Ketibaan Syawal membawa kemenangan bagi mereka yang berjaya menjalani ibadah puasa sepanjang Ramadan. Ia merupakan lambang kemenangan umat Islam hasil dari “peperangan” menentang musuh dalam jiwa yang terbesar, yaitu hawa nafsu.
2. Bulan takbir
Tanggal 1 Syawal adalah Idul Fitri, seluruh umat Islam di berbagai belahan mengumandangkan takbir. Maka, bulan Syawal pun merupakan bulan dikumandangkannya takbir oleh seluruh umat Islam secara serentak, paling tidak satu malam, yakni begitu malam memasuki tanggal 1 Syawal alias malam takbiran, menjelang Shalat Idul Fitri.

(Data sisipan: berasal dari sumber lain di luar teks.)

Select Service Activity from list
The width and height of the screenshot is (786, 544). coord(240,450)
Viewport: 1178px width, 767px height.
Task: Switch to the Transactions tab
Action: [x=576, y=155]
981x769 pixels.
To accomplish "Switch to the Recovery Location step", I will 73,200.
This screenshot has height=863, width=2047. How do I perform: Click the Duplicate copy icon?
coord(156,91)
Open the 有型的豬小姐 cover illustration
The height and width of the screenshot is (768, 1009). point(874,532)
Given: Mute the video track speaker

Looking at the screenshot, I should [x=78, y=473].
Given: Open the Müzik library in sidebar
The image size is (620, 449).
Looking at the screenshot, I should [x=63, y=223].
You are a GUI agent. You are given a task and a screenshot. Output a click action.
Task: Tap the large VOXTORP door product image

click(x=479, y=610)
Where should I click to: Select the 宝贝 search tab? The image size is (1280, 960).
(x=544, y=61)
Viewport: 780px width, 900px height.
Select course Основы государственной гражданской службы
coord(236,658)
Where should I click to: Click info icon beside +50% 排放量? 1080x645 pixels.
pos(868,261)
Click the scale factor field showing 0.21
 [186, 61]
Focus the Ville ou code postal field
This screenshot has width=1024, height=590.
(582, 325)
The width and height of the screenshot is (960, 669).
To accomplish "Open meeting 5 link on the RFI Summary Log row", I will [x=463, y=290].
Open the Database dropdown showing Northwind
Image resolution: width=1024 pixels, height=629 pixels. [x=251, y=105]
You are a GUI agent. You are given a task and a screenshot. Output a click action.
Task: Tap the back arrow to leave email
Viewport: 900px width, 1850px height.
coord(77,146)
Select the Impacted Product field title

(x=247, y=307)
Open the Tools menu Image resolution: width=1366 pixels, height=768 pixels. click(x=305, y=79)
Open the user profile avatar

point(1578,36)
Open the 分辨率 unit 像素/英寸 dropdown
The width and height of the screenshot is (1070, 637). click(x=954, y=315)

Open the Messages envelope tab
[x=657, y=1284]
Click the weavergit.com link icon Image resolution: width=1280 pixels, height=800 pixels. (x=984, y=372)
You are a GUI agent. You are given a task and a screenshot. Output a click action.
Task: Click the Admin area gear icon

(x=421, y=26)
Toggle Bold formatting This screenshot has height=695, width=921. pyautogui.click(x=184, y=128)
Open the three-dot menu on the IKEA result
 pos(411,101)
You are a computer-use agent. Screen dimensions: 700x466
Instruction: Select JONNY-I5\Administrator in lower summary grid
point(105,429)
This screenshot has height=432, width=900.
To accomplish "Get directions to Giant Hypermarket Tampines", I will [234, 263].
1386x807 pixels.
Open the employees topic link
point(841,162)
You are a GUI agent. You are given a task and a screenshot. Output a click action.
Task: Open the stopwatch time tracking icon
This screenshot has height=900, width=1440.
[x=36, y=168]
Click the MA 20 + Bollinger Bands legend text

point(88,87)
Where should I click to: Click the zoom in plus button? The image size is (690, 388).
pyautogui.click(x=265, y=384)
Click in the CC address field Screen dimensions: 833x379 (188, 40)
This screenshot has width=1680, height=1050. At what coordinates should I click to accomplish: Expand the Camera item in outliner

Kumandang takbir merupakan ungkapan rasa syukur atas keberhasilan ibadah Ramadhan selama sebulan penuh. Kemenangan yang diraih itu tidak akan tercapai, kecuali dengan pertolongan-Nya. Maka umat Islam pun memperbanyakkan dzikir, takbir, tahmid, dan tasbih. “”Dan agar kamu membesarkan Allah SWT atas petunjuk yang Ia berikan kepada kamu, dan agar kamu bersyukur atas nikmat-nikmat yang telah diberikan” (QS. Al-Baqarah: 185).
3. Bulan silaturahmi
Dibandingkan bulan-bulan lainnya, pada bulan inilah umat Islam sangat banyak melakukan amaliah silaturahmi, mulai mudik ke kampung halaman, saling bermaafan dengan teman atau tetangga, hala bihalal, kirim SMS dan telepon, dan sebagainya. Betapa Syawal pun menjadi bulan penuh berkah, rahmat, dan ampunan Allah SWT karena umat Islam menguatkan tali silaturahmi dan ukhuwah Islamiyah.
4. Bulan bahagia
Syawal adalah bulan penuh bahagia. Bahkan rasulullah pernah membahagiakan anak kecil yang menangis dengan menjadikannya anak angkat dibulan hari raya ini. Di Indonesia sendiri bahkan identik dengan hal yang serba baru. Misalnya; baju baru, sepatu baru, perabot rumah tangga baru, dan lain-lain. Orang-orang bersuka cita, bersalaman, berpelukan, bertangis bahagia, mengucap syukur yang agung, meminta maaf, memaafkan yang bersalah.
Begitu banyak doa terlempar di udara. Begitu banyak cinta kasih saling diberikan antar seluruh umat manusia. Aura maaf tersebar di seluruh penjuru bumi, nuansa peleburan dosa, nuansa pencarian makna baru dalam hidup.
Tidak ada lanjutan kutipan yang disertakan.